Please set down, word for word, each line from the one containing "Task: Click the Hotline library title" through the final line of the records below, both included, and nothing else.

Start of ENTRIES PROVIDED

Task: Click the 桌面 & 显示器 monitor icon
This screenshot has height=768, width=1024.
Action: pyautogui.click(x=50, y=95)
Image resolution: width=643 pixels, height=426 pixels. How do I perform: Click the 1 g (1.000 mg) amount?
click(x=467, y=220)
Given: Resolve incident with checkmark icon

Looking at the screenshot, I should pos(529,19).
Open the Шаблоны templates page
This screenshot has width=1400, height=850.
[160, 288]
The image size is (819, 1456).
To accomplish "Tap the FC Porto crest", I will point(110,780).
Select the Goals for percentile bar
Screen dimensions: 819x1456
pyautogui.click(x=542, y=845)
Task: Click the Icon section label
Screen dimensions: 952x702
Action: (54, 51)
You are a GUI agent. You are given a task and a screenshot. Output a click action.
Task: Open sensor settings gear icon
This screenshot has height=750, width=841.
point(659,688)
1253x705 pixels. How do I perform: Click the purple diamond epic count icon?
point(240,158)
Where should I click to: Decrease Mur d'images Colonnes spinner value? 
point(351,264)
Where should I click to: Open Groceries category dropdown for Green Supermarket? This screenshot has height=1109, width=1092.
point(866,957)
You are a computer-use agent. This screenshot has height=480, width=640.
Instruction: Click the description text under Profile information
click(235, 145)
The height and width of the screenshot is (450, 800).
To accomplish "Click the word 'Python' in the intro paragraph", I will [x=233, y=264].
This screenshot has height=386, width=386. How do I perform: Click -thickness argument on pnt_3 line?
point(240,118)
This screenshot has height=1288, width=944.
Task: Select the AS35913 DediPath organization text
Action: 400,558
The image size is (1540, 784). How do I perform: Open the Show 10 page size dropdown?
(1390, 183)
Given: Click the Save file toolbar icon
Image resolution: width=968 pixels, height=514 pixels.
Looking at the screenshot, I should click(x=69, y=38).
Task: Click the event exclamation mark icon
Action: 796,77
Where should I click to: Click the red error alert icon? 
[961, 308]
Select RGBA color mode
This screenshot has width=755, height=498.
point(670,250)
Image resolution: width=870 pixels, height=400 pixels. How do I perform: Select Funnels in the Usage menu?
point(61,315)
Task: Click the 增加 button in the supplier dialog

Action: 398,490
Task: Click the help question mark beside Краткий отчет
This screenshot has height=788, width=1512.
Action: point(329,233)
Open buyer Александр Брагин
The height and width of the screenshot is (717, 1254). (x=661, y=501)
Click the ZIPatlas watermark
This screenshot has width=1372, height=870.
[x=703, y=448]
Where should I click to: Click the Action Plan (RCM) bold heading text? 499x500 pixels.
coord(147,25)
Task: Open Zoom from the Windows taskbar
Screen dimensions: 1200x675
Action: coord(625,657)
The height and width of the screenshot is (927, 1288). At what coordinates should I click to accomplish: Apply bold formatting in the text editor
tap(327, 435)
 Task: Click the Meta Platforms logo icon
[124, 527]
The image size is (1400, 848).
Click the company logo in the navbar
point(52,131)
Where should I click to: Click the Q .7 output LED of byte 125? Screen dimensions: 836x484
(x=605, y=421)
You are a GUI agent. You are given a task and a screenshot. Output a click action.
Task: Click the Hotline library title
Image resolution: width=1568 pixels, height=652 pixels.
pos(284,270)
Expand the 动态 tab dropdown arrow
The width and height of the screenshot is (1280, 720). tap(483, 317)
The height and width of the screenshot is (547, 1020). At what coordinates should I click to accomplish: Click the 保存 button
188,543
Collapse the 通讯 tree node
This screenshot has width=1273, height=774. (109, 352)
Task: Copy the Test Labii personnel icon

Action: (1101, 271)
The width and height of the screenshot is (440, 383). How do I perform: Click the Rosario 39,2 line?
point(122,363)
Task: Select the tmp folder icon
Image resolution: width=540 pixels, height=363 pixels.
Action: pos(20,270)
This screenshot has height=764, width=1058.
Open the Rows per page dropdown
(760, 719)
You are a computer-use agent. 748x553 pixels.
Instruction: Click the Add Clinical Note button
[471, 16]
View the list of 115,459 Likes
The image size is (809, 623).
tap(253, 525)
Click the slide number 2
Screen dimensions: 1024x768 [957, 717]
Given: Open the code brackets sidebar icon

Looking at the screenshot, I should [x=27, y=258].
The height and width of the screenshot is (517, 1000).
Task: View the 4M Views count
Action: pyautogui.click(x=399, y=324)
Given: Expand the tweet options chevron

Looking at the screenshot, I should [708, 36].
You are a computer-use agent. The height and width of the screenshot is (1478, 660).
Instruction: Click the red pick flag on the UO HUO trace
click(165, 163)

End of ENTRIES PROVIDED

> **ANSWER BELOW**:
Task: Click the Hotline library title
Image resolution: width=1568 pixels, height=652 pixels.
pos(284,270)
Expand the 动态 tab dropdown arrow
The width and height of the screenshot is (1280, 720). tap(483, 317)
The height and width of the screenshot is (547, 1020). At what coordinates should I click to accomplish: Click the 保存 button
188,543
Collapse the 通讯 tree node
This screenshot has width=1273, height=774. (109, 352)
Task: Copy the Test Labii personnel icon

Action: (1101, 271)
The width and height of the screenshot is (440, 383). How do I perform: Click the Rosario 39,2 line?
point(122,363)
Task: Select the tmp folder icon
Image resolution: width=540 pixels, height=363 pixels.
Action: pos(20,270)
This screenshot has height=764, width=1058.
Open the Rows per page dropdown
(760, 719)
You are a computer-use agent. 748x553 pixels.
Instruction: Click the Add Clinical Note button
[471, 16]
View the list of 115,459 Likes
The image size is (809, 623).
tap(253, 525)
Click the slide number 2
Screen dimensions: 1024x768 [957, 717]
Given: Open the code brackets sidebar icon

Looking at the screenshot, I should [x=27, y=258].
The height and width of the screenshot is (517, 1000).
Task: View the 4M Views count
Action: pyautogui.click(x=399, y=324)
Given: Expand the tweet options chevron

Looking at the screenshot, I should [708, 36].
You are a computer-use agent. The height and width of the screenshot is (1478, 660).
Instruction: Click the red pick flag on the UO HUO trace
click(165, 163)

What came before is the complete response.